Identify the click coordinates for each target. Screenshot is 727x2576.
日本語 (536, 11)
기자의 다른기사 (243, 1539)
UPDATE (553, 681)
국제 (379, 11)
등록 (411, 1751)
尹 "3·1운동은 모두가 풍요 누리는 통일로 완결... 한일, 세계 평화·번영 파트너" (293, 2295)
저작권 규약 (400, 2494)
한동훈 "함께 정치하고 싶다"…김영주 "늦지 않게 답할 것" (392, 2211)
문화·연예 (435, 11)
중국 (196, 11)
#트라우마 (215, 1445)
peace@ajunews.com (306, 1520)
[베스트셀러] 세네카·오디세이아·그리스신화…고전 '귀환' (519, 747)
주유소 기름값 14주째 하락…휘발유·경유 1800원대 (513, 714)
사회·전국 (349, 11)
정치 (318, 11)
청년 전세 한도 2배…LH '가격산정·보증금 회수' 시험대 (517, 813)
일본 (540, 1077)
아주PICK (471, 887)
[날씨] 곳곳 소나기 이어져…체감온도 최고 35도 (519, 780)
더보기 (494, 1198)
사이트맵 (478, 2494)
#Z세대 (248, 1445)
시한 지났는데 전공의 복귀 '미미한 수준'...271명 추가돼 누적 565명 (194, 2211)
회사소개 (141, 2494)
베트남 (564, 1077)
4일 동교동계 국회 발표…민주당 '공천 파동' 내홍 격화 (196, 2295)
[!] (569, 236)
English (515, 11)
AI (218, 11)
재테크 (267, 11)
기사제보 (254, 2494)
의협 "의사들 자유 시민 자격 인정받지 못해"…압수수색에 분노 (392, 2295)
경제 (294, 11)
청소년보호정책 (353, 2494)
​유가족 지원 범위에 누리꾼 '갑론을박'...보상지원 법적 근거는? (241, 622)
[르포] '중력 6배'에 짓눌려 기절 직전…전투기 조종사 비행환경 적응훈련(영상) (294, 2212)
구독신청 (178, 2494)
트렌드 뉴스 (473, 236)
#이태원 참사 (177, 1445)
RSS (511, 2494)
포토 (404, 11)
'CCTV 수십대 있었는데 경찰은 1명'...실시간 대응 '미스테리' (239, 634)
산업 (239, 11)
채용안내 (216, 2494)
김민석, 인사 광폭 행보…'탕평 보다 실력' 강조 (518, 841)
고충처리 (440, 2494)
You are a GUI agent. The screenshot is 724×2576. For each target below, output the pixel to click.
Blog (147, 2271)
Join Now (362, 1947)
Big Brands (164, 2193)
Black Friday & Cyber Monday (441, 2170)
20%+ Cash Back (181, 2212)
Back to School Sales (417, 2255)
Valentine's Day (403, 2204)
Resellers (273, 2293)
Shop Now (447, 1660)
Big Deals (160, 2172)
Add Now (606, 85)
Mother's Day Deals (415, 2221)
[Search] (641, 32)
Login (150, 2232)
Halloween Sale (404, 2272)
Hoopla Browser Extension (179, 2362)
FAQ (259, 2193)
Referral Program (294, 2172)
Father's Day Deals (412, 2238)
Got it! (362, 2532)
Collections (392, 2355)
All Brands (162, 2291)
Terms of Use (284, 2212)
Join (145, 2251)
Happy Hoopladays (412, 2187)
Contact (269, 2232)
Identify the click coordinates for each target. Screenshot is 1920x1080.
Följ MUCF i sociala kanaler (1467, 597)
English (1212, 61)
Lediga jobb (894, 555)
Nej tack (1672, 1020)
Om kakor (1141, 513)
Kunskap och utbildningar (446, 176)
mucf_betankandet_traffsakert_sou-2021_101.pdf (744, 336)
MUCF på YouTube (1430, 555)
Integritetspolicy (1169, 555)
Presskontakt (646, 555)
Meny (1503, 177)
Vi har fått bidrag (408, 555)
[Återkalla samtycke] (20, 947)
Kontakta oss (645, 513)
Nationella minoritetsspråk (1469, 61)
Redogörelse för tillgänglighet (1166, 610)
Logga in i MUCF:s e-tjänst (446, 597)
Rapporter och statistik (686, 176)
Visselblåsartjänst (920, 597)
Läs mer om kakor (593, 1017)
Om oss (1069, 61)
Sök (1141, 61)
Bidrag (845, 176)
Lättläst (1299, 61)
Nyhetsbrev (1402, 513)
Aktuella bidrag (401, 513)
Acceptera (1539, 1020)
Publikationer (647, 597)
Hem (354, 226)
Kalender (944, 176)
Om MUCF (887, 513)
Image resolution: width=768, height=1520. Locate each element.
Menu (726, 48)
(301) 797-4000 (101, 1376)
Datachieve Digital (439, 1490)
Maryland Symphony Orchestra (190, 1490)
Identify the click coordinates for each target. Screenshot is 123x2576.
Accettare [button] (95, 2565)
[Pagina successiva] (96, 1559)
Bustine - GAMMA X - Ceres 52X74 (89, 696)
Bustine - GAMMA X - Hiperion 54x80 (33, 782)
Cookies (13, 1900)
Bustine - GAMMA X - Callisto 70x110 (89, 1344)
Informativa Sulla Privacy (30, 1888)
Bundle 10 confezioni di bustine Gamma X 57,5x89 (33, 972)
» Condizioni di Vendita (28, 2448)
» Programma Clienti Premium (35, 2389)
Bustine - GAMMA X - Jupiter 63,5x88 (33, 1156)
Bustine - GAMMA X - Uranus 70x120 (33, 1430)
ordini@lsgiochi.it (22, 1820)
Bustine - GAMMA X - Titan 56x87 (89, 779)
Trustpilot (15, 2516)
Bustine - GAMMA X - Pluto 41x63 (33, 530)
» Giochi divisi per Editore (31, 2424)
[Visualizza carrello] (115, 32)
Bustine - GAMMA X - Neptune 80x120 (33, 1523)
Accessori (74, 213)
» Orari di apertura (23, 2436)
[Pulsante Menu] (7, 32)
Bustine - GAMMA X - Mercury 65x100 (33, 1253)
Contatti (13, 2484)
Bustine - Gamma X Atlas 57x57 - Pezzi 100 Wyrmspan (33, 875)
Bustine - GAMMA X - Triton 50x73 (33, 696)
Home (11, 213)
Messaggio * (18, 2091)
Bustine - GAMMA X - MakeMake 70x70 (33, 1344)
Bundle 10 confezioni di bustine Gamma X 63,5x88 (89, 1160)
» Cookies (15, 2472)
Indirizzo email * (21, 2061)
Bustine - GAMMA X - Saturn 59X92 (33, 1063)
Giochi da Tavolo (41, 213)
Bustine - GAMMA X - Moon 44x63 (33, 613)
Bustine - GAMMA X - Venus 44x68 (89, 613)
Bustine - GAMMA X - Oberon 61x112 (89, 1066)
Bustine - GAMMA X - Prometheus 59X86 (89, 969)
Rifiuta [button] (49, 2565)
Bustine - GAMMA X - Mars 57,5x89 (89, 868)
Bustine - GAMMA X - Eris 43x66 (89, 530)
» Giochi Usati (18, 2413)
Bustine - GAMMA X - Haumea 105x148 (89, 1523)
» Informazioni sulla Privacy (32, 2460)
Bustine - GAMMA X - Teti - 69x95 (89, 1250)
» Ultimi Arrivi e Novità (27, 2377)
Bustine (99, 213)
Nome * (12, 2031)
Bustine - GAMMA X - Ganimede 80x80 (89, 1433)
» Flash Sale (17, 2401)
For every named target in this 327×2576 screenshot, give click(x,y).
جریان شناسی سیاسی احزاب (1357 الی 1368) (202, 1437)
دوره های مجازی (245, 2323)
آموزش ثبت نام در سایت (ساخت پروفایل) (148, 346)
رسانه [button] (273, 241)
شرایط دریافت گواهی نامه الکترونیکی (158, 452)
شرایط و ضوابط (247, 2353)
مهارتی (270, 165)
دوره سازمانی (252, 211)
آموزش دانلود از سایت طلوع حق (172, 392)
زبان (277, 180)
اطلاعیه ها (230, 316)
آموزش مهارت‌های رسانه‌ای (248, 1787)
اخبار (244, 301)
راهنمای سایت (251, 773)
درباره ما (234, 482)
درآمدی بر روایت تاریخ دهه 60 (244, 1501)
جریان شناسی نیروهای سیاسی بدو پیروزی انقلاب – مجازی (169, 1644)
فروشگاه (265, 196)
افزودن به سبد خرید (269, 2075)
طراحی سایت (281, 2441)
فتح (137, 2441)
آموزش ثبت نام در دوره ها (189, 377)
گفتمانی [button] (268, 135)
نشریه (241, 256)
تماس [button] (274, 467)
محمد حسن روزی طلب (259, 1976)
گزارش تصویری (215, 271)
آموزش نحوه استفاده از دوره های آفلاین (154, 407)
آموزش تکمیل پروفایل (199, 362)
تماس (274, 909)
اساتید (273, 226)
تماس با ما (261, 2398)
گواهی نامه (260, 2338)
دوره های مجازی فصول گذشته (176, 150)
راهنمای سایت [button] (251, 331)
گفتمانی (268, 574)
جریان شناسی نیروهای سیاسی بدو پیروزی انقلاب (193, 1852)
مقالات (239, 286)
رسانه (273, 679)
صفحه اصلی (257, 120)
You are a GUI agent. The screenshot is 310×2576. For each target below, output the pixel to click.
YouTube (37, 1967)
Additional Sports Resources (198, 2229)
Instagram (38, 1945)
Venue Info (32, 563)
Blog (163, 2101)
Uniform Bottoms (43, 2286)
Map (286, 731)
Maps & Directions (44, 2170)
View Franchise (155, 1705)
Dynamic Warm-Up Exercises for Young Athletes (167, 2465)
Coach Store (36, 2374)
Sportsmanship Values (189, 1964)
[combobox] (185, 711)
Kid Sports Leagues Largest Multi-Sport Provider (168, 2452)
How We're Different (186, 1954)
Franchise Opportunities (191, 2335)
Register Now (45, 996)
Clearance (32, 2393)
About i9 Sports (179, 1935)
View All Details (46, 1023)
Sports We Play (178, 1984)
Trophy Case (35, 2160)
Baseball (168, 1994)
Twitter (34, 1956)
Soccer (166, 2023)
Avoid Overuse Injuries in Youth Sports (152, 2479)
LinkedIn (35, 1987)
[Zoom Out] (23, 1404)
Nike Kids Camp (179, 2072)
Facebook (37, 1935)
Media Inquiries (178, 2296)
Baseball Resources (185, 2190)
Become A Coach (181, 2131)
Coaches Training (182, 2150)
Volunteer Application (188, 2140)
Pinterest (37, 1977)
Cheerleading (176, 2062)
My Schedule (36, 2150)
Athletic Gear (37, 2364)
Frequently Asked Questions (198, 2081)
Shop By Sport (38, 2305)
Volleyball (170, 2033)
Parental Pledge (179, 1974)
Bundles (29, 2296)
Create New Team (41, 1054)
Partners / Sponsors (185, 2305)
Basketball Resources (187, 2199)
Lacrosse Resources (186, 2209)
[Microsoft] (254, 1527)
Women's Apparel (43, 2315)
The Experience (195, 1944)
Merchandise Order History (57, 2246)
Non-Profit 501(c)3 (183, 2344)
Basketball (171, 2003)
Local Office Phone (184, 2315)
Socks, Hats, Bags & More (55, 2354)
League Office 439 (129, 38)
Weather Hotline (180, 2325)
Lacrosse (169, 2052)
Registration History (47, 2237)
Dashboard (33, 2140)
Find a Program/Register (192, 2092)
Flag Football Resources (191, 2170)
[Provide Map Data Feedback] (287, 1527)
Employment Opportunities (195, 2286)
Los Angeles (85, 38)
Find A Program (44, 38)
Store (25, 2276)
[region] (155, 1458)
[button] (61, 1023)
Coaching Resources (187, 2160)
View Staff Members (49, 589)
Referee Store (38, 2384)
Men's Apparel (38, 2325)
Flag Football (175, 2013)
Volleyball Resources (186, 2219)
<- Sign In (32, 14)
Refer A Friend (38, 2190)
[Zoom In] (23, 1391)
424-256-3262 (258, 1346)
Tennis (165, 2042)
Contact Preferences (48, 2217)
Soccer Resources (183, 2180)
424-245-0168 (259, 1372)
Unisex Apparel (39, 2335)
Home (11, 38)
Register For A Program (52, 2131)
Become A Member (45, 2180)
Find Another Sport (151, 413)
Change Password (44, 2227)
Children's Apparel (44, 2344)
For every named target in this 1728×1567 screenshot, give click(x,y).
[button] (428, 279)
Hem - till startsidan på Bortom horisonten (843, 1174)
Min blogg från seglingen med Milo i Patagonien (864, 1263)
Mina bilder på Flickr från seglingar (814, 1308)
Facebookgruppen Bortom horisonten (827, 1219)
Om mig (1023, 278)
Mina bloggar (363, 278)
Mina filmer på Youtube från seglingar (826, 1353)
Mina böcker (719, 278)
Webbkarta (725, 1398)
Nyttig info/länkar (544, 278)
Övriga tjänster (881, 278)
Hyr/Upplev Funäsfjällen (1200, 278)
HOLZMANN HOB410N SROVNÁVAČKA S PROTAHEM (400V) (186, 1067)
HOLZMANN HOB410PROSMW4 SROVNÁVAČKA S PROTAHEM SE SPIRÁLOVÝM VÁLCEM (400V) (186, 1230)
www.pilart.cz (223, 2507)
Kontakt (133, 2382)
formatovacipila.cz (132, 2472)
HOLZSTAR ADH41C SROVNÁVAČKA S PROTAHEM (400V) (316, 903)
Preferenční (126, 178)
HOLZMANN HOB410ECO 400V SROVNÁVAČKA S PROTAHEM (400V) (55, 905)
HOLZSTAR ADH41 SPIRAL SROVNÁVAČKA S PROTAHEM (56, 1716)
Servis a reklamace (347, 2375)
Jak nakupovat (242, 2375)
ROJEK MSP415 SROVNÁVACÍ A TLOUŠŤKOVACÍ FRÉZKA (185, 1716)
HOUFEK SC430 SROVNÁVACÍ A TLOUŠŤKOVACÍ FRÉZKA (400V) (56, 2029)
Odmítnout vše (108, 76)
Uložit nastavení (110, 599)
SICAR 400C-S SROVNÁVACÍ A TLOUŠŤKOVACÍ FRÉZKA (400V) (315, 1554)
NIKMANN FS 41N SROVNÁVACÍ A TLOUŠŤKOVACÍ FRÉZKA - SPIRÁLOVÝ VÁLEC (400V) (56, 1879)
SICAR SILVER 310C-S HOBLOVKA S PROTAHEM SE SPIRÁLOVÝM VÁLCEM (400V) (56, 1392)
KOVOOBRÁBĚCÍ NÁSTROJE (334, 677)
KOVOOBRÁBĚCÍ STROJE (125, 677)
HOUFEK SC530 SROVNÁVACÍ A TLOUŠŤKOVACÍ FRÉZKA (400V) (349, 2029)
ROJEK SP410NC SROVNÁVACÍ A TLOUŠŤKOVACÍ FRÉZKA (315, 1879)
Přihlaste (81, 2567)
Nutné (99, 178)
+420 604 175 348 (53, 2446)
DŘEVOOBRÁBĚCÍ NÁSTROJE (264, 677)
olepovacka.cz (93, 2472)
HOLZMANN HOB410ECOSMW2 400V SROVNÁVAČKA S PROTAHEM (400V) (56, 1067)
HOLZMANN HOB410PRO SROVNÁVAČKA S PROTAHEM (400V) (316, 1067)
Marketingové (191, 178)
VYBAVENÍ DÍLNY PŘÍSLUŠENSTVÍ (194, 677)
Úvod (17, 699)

What the exercise asks: Among the records above, find each line holding "نامه" and list it.

Result for this exercise:
شرایط دریافت گواهی نامه الکترونیکی (158, 452)
گواهی نامه (260, 2338)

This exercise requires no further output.